Richard III in The Attic is 'Shakespeare at its best'

Bromsgrove Editorial 6th Apr, 2018 Updated: 6th Apr, 2018   0

THIS production of Richard III – one of Shakespeare’s darkest and most difficult works, directed by Jonathan Legg, is nothing short of a triumph.

Unlike its famous neighbour, the ‘Attic’ is a tiny venue, but rather than be eclipsed in comparison to the ‘ghosts of Richards past’ across the bridge ‘it rejoices in its own strength’.

Up-close and personal acting, splendid costumes, props and armoury and the utilisation of every inch of stage space to involve, engage and embrace its audience.

A combination of director and principal actor has created a unique take on the dastardly demon that is the deformed and debauched ‘soul-who-would–be-king’ – Richard.

John, Robert Partridge, is more tricky-Dicky than Mephistopheles, catching an eye here, sharing a joke there so that we, the audience, heaven forbid become complicit in his machinations – a clever and unique performance by a master of the craft.

As the body count grows so does the tension, yes we know he will get his comeuppance at the battle of Bosworth in the end but my goodness what a wonderful journey to the point where no one will give the last of the Plantagenet dynasty a horse no matter how loud and hard he shouts.

The company was flawless and all deserve naming.

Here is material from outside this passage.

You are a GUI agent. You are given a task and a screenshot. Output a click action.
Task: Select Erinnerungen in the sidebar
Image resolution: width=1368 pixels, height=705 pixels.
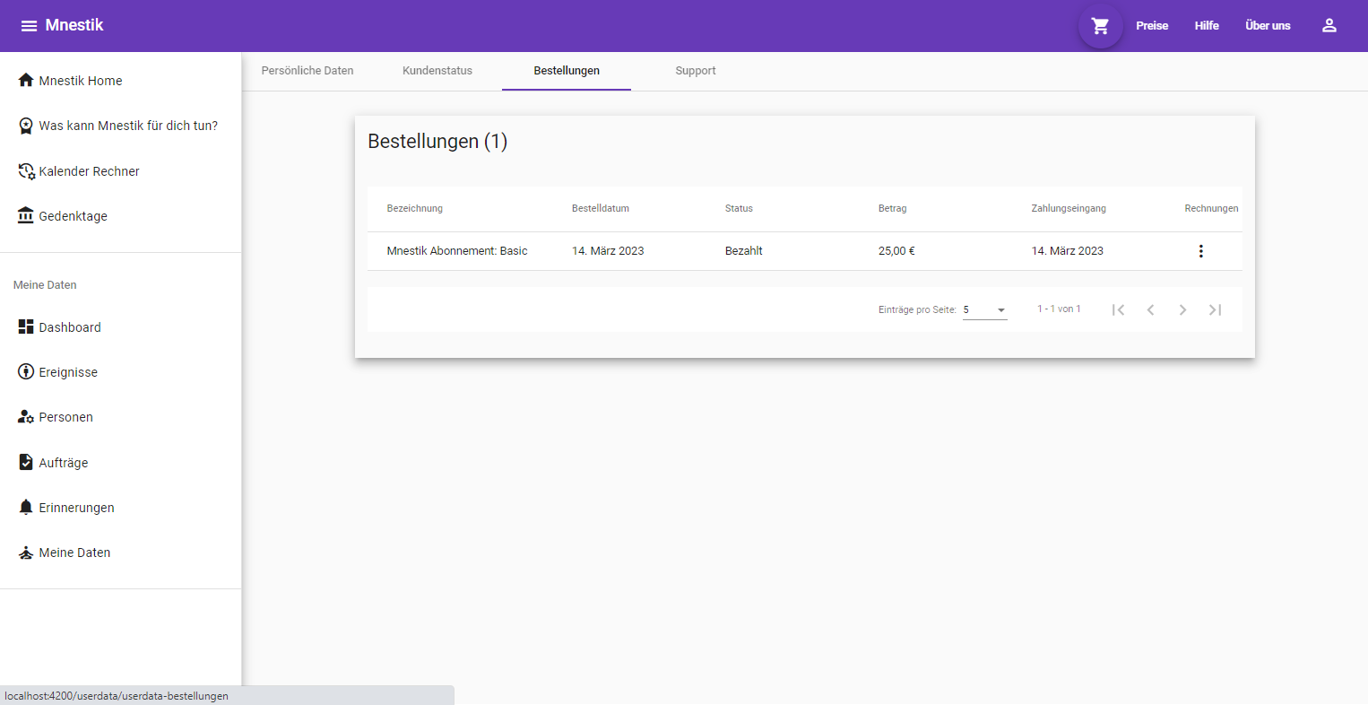76,508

Dru Stephenson captures the would-be Machiavellian qualities of Buckingham, Daniele Sanderson is a delight as Margaret, Kate Gee-Finch gives up a new take on Elizabeth Woodville and Edward Manning effectively doubles as Hastings and Tyrell.

Elsewhere David Hubball excels as George Duke of Clarence, Matilda Bott makes for a lovely Lady Anne, Dawn Bush entertains as the Duchess of York, Pete Meredith a stout Catsby whilst Robert Moore brings majesty to both Edward IV and Lord Stanley.

Stratford College students, Justin Steer, Dan Hodges and Dean Sherlock, played other supporting roles. Kat Murray designed the clever and effective lighting.

This is Shakespeare at its finest, where you are acted too not acted at. It is where a complex plot is made easy to follow and overall theatrical outing becomes a joyous experience..

Richard III runs in tandem repertory with ‘A Midsummer Nights Dream at the Attic until the end of April.